Complementary and Alternative Medicine Use in Individuals Presenting for Care at a Comprehensive Cancer Center

Patricia L Judson 1,2,, Reem Abdallah 1,3, Yin Xiong 1, Judith Ebbert 1, Johnathan M Lancaster 1,4
PMCID: PMC5736072  PMID: 27444312

Abstract

Purpose: To define the use of complementary and alternative medicine (CAM) in individuals presenting for care at a comprehensive cancer center. Patients and Methods: A total of 17 639 individuals presenting to an NCI-designated Comprehensive Cancer Center (and consortium sites) completed a questionnaire regarding CAM use. Data were analyzed using the univariate χ2 test to assess CAM use associated with a number of variables, including cancer status, age, gender, marital status, ethnicity, race, employment, and education level. Results: Eighty-seven percent of individuals who completed the CAM survey acknowledged CAM therapy use within the previous 12 months. Of the 5 broad categories of CAM, the most commonly used were biologically based approaches (14 759/17 639 [83.67%]), mind-body interventions (4624/17 485 [26.45%]), manipulative and body-based therapies (3957/17 537 [22.56%]), alternative medical systems (429/15 952 [2.69%]), and energy therapies (270/15 872 [1.7%]). CAM use was more prevalent among women, non-Hispanics, Caucasians, patients 60 to 69 years of age, and those who are married, have a higher level of education, and are employed (P < .005). Conclusions: This is the largest report of CAM use in individuals presenting for care at a comprehensive cancer center. Our analysis revealed that a very high percentage of patients utilize CAM. Because many of these CAM interventions are not studied in oncology patients, additional research on safety, efficacy, and mechanisms of action are essential. Furthermore, it is important that oncologists understand CAM modalities and counsel their patients about their use.

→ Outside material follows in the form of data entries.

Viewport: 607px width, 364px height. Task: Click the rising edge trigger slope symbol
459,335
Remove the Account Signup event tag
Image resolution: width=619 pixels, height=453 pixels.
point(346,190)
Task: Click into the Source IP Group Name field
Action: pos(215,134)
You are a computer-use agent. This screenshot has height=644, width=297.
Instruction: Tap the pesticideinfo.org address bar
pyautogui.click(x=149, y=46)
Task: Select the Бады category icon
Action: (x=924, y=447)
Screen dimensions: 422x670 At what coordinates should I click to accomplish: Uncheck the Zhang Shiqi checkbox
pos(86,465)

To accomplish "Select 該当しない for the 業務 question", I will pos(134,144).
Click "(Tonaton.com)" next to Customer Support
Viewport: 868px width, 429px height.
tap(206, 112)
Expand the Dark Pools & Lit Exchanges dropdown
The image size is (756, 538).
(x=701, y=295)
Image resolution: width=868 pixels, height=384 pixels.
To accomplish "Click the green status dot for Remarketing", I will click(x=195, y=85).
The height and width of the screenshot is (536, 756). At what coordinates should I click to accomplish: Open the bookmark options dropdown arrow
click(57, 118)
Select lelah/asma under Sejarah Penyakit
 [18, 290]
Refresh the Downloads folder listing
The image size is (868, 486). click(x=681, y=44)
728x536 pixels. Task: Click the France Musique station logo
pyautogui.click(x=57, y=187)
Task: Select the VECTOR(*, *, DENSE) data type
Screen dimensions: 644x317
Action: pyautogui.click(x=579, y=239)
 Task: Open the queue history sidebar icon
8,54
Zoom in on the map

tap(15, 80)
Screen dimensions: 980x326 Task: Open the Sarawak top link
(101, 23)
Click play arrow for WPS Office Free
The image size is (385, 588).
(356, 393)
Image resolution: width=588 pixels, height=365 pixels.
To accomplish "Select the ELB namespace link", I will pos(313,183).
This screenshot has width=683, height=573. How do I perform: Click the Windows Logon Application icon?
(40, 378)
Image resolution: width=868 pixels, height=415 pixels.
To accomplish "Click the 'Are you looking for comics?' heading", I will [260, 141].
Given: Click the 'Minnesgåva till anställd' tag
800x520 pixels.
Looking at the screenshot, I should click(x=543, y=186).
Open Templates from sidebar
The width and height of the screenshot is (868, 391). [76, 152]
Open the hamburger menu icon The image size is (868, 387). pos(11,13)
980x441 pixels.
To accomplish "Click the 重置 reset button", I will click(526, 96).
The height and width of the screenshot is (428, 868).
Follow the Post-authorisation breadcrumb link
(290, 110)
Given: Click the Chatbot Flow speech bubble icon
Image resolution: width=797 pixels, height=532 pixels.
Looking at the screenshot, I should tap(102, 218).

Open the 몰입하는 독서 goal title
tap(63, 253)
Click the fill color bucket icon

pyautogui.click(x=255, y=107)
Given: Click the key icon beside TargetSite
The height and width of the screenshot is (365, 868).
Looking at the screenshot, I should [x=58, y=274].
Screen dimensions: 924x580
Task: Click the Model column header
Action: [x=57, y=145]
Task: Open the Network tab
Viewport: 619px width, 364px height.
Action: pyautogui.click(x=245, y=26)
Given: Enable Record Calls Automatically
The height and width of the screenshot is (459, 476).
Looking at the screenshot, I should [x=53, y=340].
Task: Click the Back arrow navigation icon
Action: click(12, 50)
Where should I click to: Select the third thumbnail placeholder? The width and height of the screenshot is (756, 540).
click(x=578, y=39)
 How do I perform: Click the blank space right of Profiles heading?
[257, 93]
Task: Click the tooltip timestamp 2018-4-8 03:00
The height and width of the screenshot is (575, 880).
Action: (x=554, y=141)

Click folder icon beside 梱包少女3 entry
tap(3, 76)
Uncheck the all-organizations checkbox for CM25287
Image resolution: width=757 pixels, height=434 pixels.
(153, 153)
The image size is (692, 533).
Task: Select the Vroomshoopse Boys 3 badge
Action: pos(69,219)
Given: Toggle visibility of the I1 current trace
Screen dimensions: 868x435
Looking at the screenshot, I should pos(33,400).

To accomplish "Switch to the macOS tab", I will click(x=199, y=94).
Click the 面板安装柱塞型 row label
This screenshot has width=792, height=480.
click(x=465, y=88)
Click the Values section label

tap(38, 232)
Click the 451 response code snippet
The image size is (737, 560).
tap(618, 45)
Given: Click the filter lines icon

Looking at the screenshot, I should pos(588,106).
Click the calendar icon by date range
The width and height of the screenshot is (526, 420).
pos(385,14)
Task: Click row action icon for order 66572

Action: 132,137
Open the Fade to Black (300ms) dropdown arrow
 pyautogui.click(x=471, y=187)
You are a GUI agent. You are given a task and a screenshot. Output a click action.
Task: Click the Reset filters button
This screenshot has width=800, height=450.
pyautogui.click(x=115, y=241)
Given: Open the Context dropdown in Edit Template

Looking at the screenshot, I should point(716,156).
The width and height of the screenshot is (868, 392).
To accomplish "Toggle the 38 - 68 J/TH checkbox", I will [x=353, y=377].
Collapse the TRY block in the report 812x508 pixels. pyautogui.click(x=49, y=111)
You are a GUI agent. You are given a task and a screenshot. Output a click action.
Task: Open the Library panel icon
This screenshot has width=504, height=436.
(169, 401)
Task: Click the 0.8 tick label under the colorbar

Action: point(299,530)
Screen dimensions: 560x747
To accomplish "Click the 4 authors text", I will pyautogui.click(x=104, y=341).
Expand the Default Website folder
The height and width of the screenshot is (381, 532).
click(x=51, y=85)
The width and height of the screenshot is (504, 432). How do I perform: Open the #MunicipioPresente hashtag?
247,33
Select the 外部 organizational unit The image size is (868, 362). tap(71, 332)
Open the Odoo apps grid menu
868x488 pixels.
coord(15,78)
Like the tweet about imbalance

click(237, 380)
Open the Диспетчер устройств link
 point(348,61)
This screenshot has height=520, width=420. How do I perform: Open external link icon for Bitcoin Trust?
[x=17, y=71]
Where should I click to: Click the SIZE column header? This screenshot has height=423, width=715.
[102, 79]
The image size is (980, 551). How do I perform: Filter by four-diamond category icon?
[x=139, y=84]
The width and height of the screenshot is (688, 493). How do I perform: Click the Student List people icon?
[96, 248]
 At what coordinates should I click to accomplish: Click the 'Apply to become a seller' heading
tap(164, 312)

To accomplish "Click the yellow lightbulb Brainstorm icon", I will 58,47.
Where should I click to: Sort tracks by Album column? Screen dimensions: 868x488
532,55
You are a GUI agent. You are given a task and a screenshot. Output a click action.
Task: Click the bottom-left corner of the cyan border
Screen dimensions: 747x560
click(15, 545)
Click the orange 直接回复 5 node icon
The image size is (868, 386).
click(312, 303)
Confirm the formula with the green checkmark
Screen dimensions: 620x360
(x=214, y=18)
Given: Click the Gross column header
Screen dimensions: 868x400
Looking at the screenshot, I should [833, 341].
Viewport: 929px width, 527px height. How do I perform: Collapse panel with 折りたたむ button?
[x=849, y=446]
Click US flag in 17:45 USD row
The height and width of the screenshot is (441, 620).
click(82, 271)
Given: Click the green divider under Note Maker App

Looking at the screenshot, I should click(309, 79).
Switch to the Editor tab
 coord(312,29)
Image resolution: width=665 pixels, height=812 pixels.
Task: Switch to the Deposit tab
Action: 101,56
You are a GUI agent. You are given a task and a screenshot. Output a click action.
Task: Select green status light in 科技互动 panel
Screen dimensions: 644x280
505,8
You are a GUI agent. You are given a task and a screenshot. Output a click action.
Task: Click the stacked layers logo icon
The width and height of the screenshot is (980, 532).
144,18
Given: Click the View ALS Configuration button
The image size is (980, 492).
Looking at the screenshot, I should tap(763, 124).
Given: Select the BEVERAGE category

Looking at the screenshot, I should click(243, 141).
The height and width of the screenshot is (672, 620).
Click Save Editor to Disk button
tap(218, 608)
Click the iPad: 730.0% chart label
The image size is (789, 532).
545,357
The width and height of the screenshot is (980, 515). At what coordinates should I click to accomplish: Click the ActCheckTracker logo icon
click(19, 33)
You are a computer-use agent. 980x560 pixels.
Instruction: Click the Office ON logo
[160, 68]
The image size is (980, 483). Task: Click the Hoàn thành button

Keywords: cancer diagnosis, comprehensive cancer center, cancer survivor, questionnaire, suspicion of cancer

Introduction

Complementary and alternative medicine (CAM) is defined as “a group of diverse medical and health care systems, practices, and products that are not generally considered part of conventional medicine.”1 Complementary medicine can be defined as that used in conjunction with conventional medicine, whereas alternative medicine is that used instead of conventional medicine. Integrative medicine is defined as an approach to medicine that “combines conventional and CAM treatments for which there is evidence of safety and effectiveness.”1

According to the 2007 National Health Interview Survey, which assessed 32 810 US civilian, noninstitutionalized individuals, 38.3% of adults used CAM during the previous 12 months, with the most common being non-vitamin, non-mineral natural products. Since their last survey in 2002, deep-breathing exercises, meditation, massage therapy, and yoga have increased in use. CAM was more prevalent among 30- to 69-year-old women and adults with higher levels of education, higher economic status, those living in the West, former smokers, and those hospitalized during the past year.2,3

Despite scarce data on CAM’s safety and effectiveness, use of these interventions is common among cancer patients worldwide. In 1998, a systematic review that included 26 surveys from 13 countries showed a 31% CAM use among adults with cancer (range = 7% to 64%).4 Recent studies have suggested that these numbers are higher, with rates up to 83% in the United States5 and 98% in China.6

A population-based study from the National Health Interview Survey showed that cancer survivors were more likely to use CAM therapies than individuals without cancer, with 65% reporting CAM use in their lifetime and 43% having used these therapies in the previous 12 months, compared with 52% and 37%, respectively, among noncancer individuals (P < .001).7 In general, cancer patients use CAM for disease-related symptoms, treatment-related adverse effects not addressed by conventional treatment, improving quality of life, its presumed antineoplastic or cancer preventive properties, its presumed pro-immune activity, and more control and responsibility of their own care.7-13

In 2003, Moffitt Cancer Center embarked on a long-term initiative to realize personalized care for individuals with cancer, termed Total Cancer Care (TCC). Patients prospectively provide written, informed consent to be included as part of this institutional review board–approved protocol. All new patients at Moffitt and our consortium sites (currently 17 hospitals in 10 different states) are offered consent to be included, which includes collection of detailed demographic and medical information and tumor and liquid specimens. Patients also consent to be followed for life and to be recontacted for future studies. At enrollment, patients complete a detailed questionnaire consisting of 179 questions that include demographics such as gender, age, race, marital, and socioeconomic status; exposure to medications, recreational drugs, tobacco products, infectious agents, carcinogens, and solar radiation; and their use of integrative services and products. Questions about integrative services and products are included within the cancer risk assessment section.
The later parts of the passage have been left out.